Later—I lost track of time in the brutality of the game and in the necessity of staying out of Pietro Silvano’s view—the score was four–four. I was bruised and spattered with blood, mostly from other men. One of my ribs was cracked, but, as always, I’d given as good as I’d got. The man who’d cracked my rib had limped off the field with a broken arm. The Bianchi had just scored a caccie and Lorenzo looked over at Leonardo, who was standing beside the seated Cosimo. Leonardo ran out from under the tent. Lorenzo went to him, and they conversed, with Leonardo pointing at me. Lorenzo waved me over.

“You play offense now,” he said tersely.

“What? I don’t know how. It was luck that I passed you the ball for the first caccie,” I said in dismay. “I’m just trying to keep from getting thrashed every play!”

“Stand up front on my left. I’ll send the ball your way.”

“In front? Are you joking? The Bianchi will kill me! They’re mad about the guy’s arm I broke!”

“The guy is Leopetto Rossi, scion of one of the oldest, richest families in Florence, and he’s going to marry my sister Maria,” Lorenzo said, with a sideways look. Just as the rest of us were, he was nicked and bruised all over. He wore the blood with superb indifference, like a triumphant war horse, and plunged into the heart of the action with every play, eliciting cries of “Bravo, Lorenzo!” from the women and old men. I think he would have been humiliated not to be bloodied and bruised. He might have looked indifferent to his own position. It was what he feared more than anything.

“Yeah, your rich brother-in-law has a lot of friends, and they’re all out to get me now,” I said grimly. I hoped the enmity I’d engendered during this game wouldn’t linger.

“It’s not personal”—Lorenzo squeezed my shoulder affectionately—“it’s calcio.”

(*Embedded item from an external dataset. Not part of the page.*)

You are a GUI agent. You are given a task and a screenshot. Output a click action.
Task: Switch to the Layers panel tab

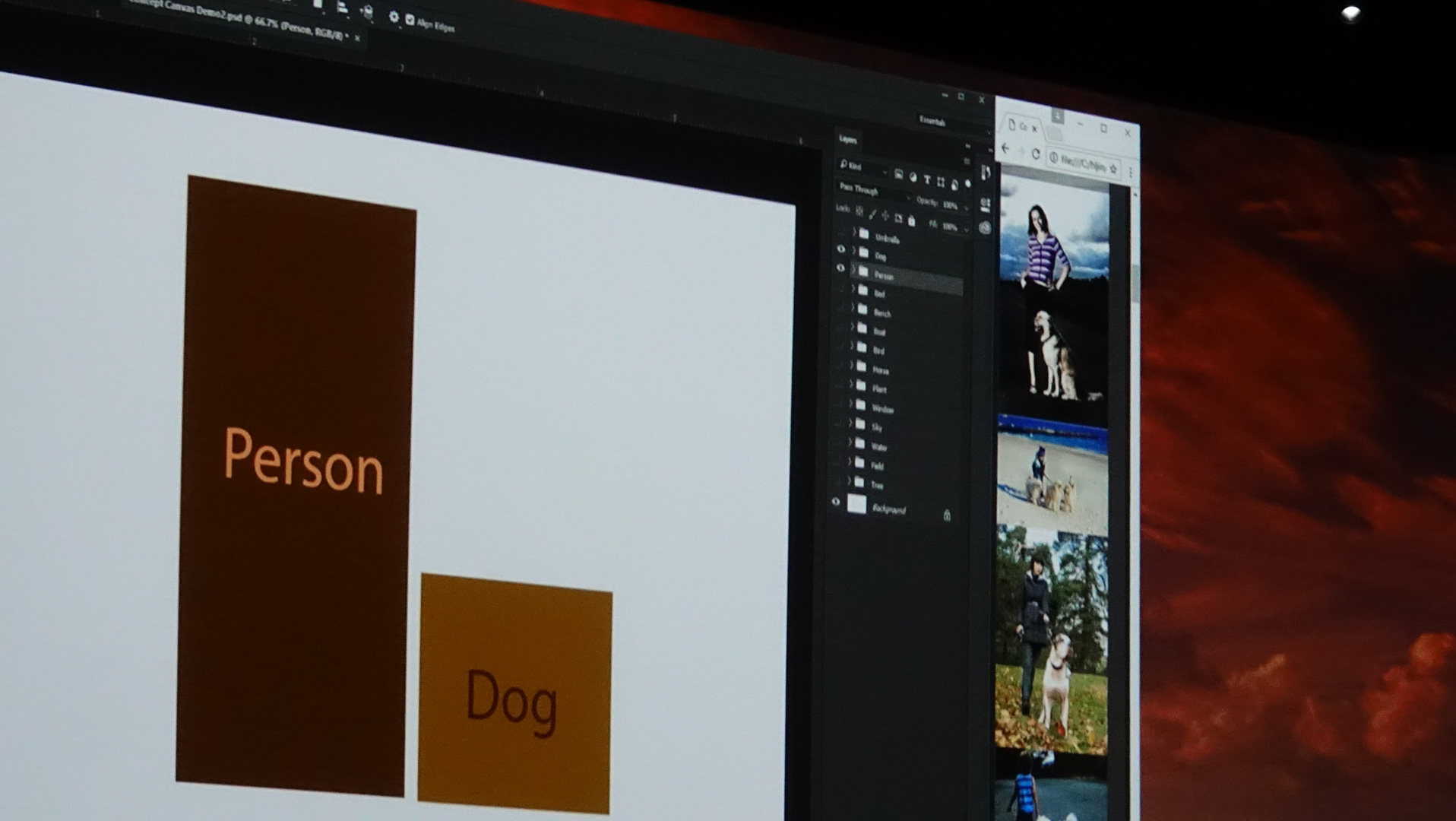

“What about Silvano?” I retorted in a low voice, so no one else could hear.

“Don’t worry about that letter his family has.” Lorenzo shrugged. I started and Lorenzo smiled crookedly. “Nonno confides in me, too, Bastardo. But victory requires sacrifices, yes? When the referee throws up the ball, run forward and expect it. You’ll be a hero for my team!” The trumpet blared, and everyone took their places. I ran up front near Lorenzo, as ordered, and the man whose position I took grinned and ran back. Several Bianchi saw me, including Pietro Silvano, who shared a smile with the others. My heart sank. I was going to get pounded. Worse, I was going to be recognized. If I survived the pounding, I would find myself carted off to be burned at the stake by Pietro Silvano and the Confraternity of the Red Feather. The referee tossed the ball into the air and Lorenzo leapt for it. I charged into the Bianchi line. A dozen of them tackled me. The air was crushed out of my lungs. I fought with no hope of freeing myself from the scrum atop me, and even less chance of laying my hands on the ball. Then, at the bottom of a heaving, punching mass of bodies, I realized that I wasn’t supposed to get the ball. That was never the plan. I was supposed to do exactly what I had done: run into the Bianchi line, distract them. I had been used. Worse, I had let myself be used, despite all the times over my long life that I had promised myself that would never happen again. Lorenzo de’ Medici did not care for other men’s vows to themselves and their Gods. Staying in Florence for Cosimo, I put myself in the position to be a pawn for his ruthless grandson.